Ogni grande elettore sulla propria scheda può esprimere qualsiasi nome, con l'unico limite imposto dalla Costituzione dei 50 anni d'età. Ed è per questo che, nel corso degli anni e delle votazioni, dall'urna di Montecitorio sono spesso usciti nomi che non mancavano di scatenare anche qualche sorriso. Questi sorrisi, però, sono normalmente inversamente proporzionali al numero degli scrutini svolti: più aumentano gli scrutini e meno c'è da ridere, insomma. Giorno dopo giorno, votazione dopo votazione, ma soprattutto vertice dopo vertice, i partiti sentono crescere la pressione e l'esigenza di trovare la convergenza intorno ad un nome il più possibile condiviso.

Anche stavolta, peraltro, nessuno ha i numeri per "correre da solo": l'area del centrodestra, delegati regionali compresi, conta 451 grandi elettori, escludendo la presidente del Senato Casellati che, per prassi consolidata, non dovrebbe votare. Partito Democratico, LeU e Movimento 5 Stelle, dal canto loro, possono contare su 407 grandi elettori, escludendo anche qui il presidente della Camera Fico. A questi numeri vanno poi aggiunti quelli di Italia Viva (44 votanti), Centro Democratico (6), Movimento Italiani all'estero (2), Azione-Più Europa (5) e Alternativa (18).

Ci sono poi il Gruppo Misto che conta 65 grandi elettori, le Minoranze linguistiche (10) e altri 11 fra deputati e senatori fuoriusciti da varie sigle nel corso della legislatura. Ultimi ma non meno importanti ai fini dell'elezione, i senatori a vita, che sono 6: Elena Cattaneo, Mario Monti, Giorgio Napolitano, Renzo Piano, Carlo Rubbia e Liliana Segre.

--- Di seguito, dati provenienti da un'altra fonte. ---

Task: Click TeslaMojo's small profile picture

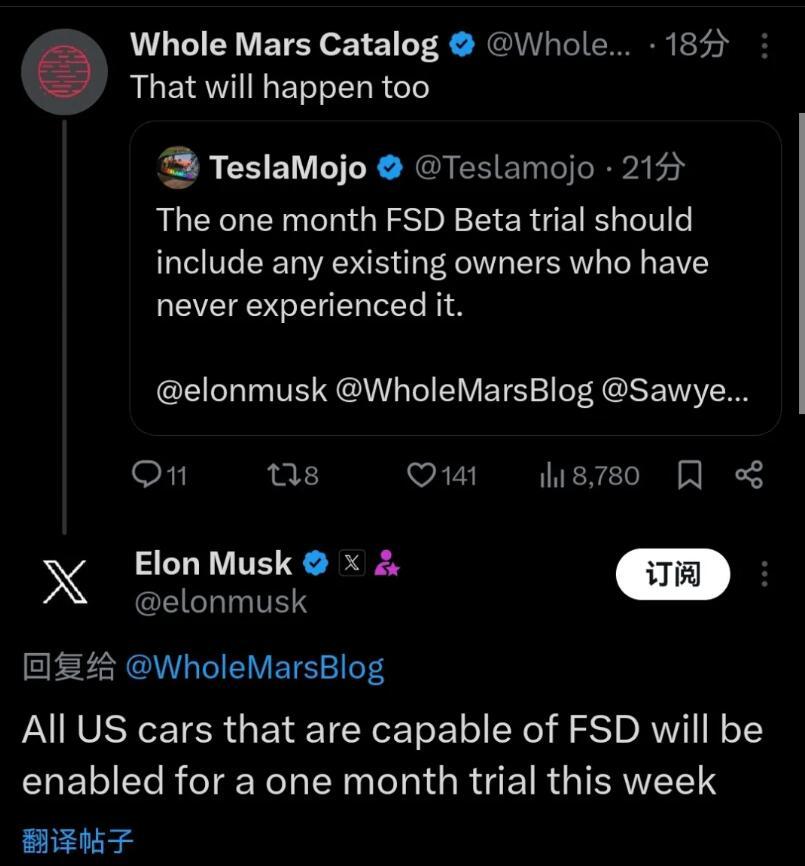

Dopo la rinuncia, ufficializzata ieri, di Silvio Berlusconi, la domenica pre-voto si è consumata fra incontri, telefonate e veti incrociati, che fanno presagire un primo scrutinio da "fumata nera". La mancata intesa fra i partiti maggiori, infatti, potrebbe essere il preludio ad una votazione con molte schede bianche, in attesa che maturino le condizioni per l'individuazione di un nome condiviso. Difficile, quindi, se non del tutto impossibile, che si possa eguagliare il record di Ciampi e Cossiga, eletti entrambi al primo scrutinio, ma da scongiurare assolutamente sarebbe soprattutto il record opposto, quello dei 23 scrutini resisi necessari per eleggere Giovanni Leone nel 1971, con appena il 52% dei voti. Prima di allora, il primato era detenuto da Saragat che nel 1964 arrivò al 21 scrutinio, con il voto che si svolse anche nel giorno di Natale. Nelle ultime due elezioni, Napolitano e Mattarella, bastarono 4 scrutini.